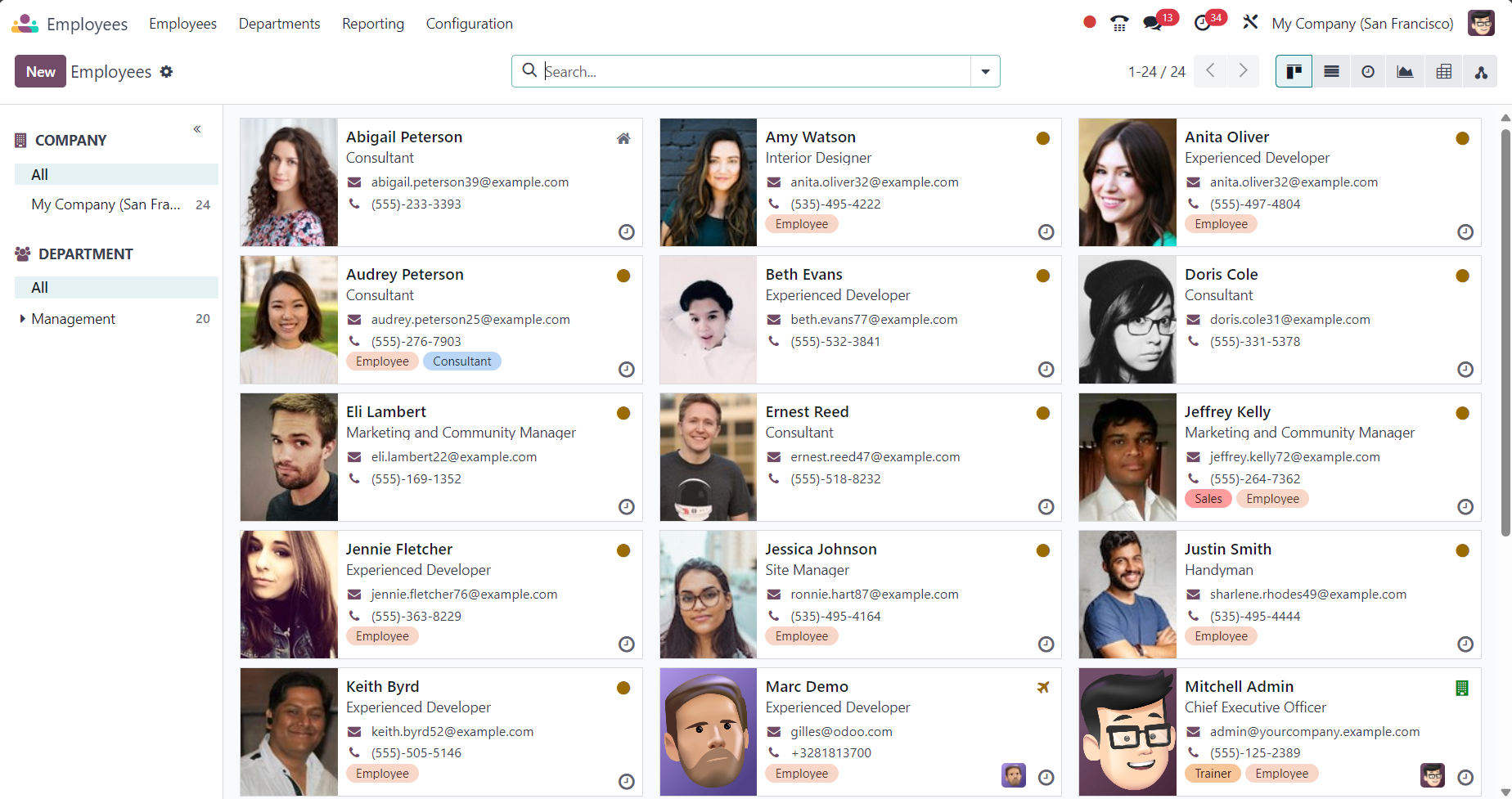Open the activity view clock icon
The height and width of the screenshot is (799, 1512).
[1368, 72]
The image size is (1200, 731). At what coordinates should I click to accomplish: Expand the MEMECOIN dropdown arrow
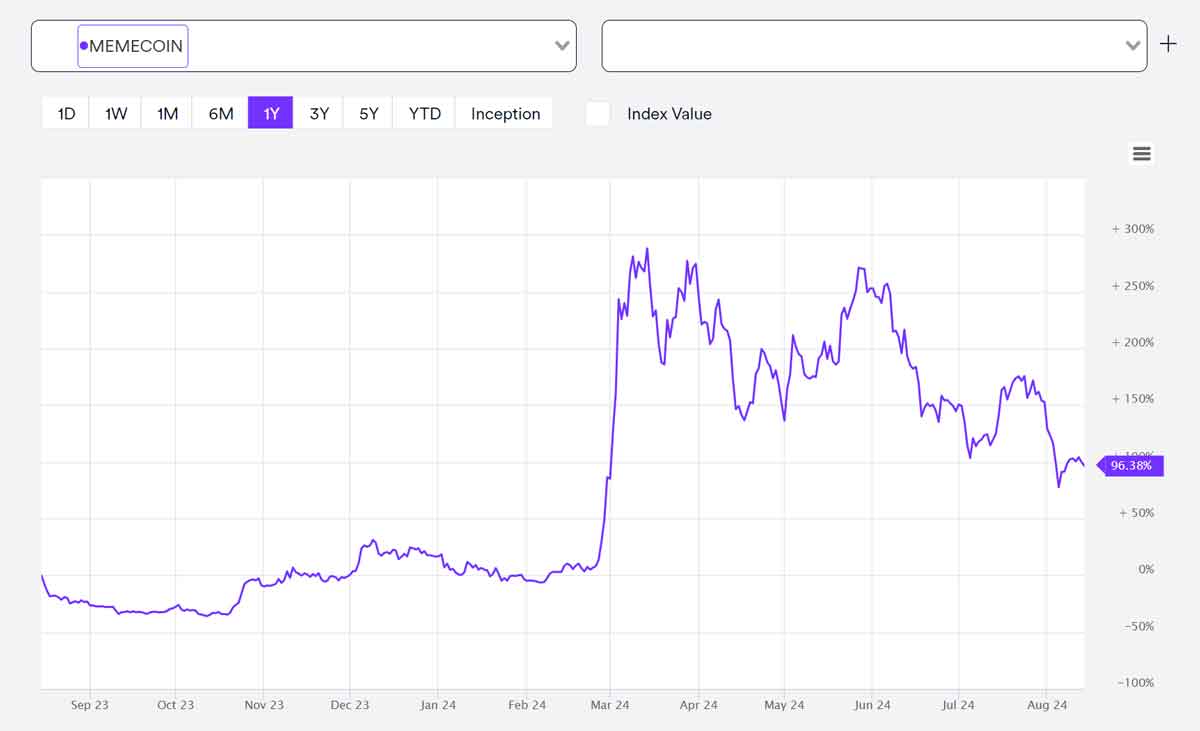click(x=562, y=46)
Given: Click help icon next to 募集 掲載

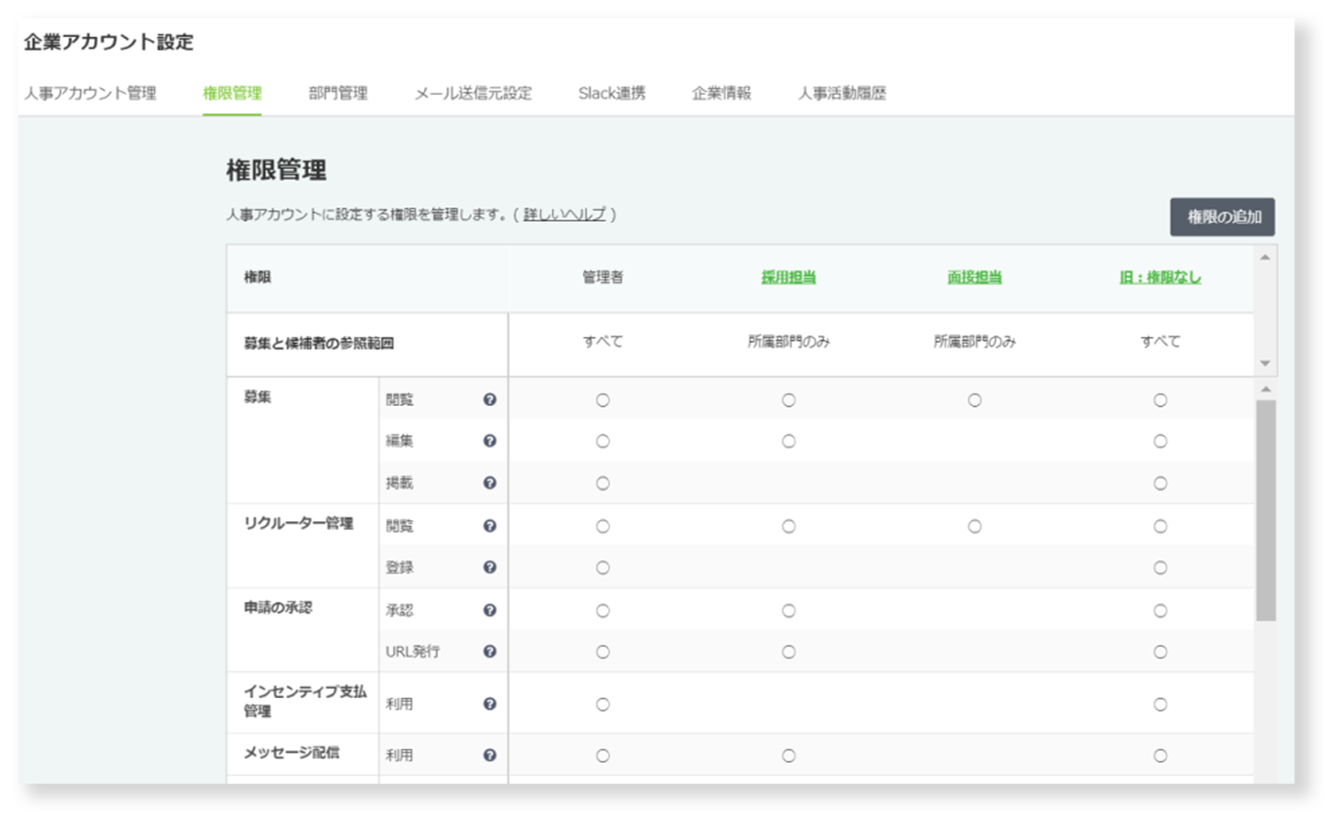Looking at the screenshot, I should tap(490, 483).
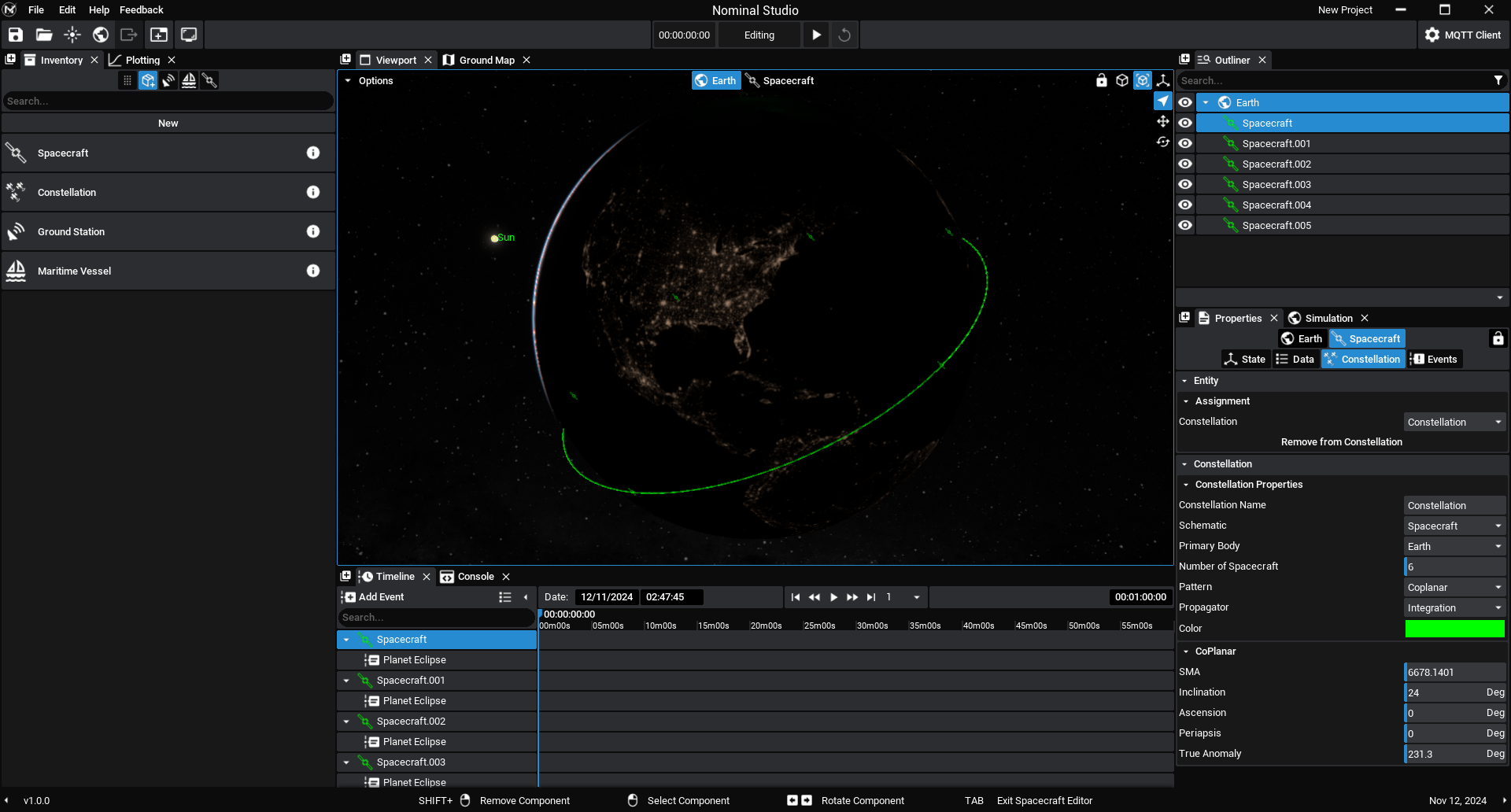
Task: Toggle visibility of Spacecraft.004
Action: (x=1185, y=205)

********

Task goal:
Your copy should hold exactly and only the lines from the one containing "The image size" through the end of the material, inclusive, repeated word for word and without pictures.

Written solution:
The image size is (1200, 731). At what coordinates should I click to accomplish: Expand the MEMECOIN dropdown arrow
click(x=562, y=46)
Given: Click help icon next to 募集 掲載

Looking at the screenshot, I should tap(490, 483).
Task: Toggle visibility of Spacecraft.004
Action: (x=1185, y=205)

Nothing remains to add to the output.